Mi amigo no trae placas desde hace cuatro años. La lumbre le llegó al cuello y por su inevitable depauperación reflexionó hasta concluir que las placas y la tenencia eran esencialmente, sin rebuscarle demasiado, un robo. ¿Por qué pagar tanto por unas malditas láminas? ¿Qué no es suficiente pago el que ya le hacía al tiburónico banco en cada mensualidad hinchada de intereses? Si Carlos Slim compra un coche al contado y él, a esclavizante crédito, compra uno igual, ¿deben pagar lo mismo de placas y tenencia? El asunto hedía, pero ni modo, durante muchos años fue puntual en sus pagos. Así llegó el día en el que ya no tuvo dinero: era la comida de un mes o las cochinas láminas.
Por fortuna para los conductores que no llegan al precio, el nuestro es todavía un país laxo. Siempre traía, pues, un billete de cincuenta varos en el compartimiento del cenicero. Ese billete era la credencial para defenderse del atraco perpetrado por la autoridad. Cada semana, entonces, mi amigo era detenido al menos dos veces; en una de ellas, por fuerza, funcionaba el plan “A”: “Trabajo para la revista Ideas”; “soy corresponsal de Le Monde y ando tras las huellas de un funcionario”. Algo así, aparatoso y mamón.
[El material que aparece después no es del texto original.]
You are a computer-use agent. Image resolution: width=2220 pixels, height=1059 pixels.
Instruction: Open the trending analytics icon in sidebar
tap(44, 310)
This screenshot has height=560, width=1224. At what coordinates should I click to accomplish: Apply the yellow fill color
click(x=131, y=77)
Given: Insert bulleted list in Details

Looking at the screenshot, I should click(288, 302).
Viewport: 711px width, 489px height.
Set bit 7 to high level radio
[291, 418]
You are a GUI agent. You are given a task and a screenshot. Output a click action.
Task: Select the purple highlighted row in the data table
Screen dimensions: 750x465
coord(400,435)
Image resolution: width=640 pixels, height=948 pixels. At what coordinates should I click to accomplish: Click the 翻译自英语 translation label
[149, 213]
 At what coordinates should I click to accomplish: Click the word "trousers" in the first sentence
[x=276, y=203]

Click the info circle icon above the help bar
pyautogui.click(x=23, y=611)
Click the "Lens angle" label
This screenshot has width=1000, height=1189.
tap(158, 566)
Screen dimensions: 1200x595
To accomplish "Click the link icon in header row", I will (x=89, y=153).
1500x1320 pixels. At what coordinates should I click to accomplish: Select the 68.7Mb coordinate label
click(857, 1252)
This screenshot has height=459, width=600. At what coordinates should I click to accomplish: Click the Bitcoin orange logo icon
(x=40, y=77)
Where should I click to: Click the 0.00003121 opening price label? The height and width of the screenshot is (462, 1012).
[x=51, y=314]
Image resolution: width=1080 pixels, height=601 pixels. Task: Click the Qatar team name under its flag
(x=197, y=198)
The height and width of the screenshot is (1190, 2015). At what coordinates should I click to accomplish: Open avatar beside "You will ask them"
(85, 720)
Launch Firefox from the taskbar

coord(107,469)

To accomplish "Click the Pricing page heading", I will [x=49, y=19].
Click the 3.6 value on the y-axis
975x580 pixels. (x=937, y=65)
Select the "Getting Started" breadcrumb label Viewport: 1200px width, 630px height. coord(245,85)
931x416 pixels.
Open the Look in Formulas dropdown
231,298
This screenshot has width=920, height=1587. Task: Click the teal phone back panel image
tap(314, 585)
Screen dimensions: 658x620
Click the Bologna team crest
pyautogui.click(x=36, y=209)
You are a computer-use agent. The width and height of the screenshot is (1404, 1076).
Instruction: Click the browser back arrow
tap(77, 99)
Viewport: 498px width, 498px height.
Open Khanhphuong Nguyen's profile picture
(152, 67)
Si el plan “A” no funcionaba, venía el “B”: “Hombre, no hay lío, señor agente; ahi le va para el refresquito”; “tenga, écheme la mano, oficial” (ambas propuestas debían ser expresadas con el discreto billetuco ya a la mano). Eso vencía cualquier reticencia.
Pero ocurrió el milagro. En el crucero de Cuatro caminos, un azul en moto detuvo a mi cuate. El perro era discípulo de Jorge Zermeño, pues todo le valía madres: “¿Trabaja en una revista? Qué bueno, para que saquen que estamos haciendo nuestro trabajo”, dijo socarronamente e hizo polvo el plan “A”. “¿Cree que con míseros cincuenta pesos me voy a ir?”, respondió cuando el plan “B” se hizo presente. El sádico azul, dominador de la situación, torturó psicológicamente a mi amigo, le dijo que mandaría el coche al corralón y que la multa le iba a salir en un “güevo” (sin metáfora y con “g”). El tránsito era un duro, uno de esos elementos de la DMPT que no se van con la primera gambeta. Ya perdido, veinte minutos después de parlamentar, mi cuate quedó en la lona. Recordó entonces que su hijo había tenido una leve fiebre hacía dos noches, y suplicó: “Ándele, oficial, aliviánese. Mi hijo tiene fiebre y debo llevarle la medicina”; mientras decía eso, un suculento billete de cien emergía de su cartera; el agente lo arrebató y se despidió amenazante: “Órale pues, pero si pasa mañana por aquí, ya no lo perdono”.
Lo que hay que sufrir para sobreponerse al atraco de las placas.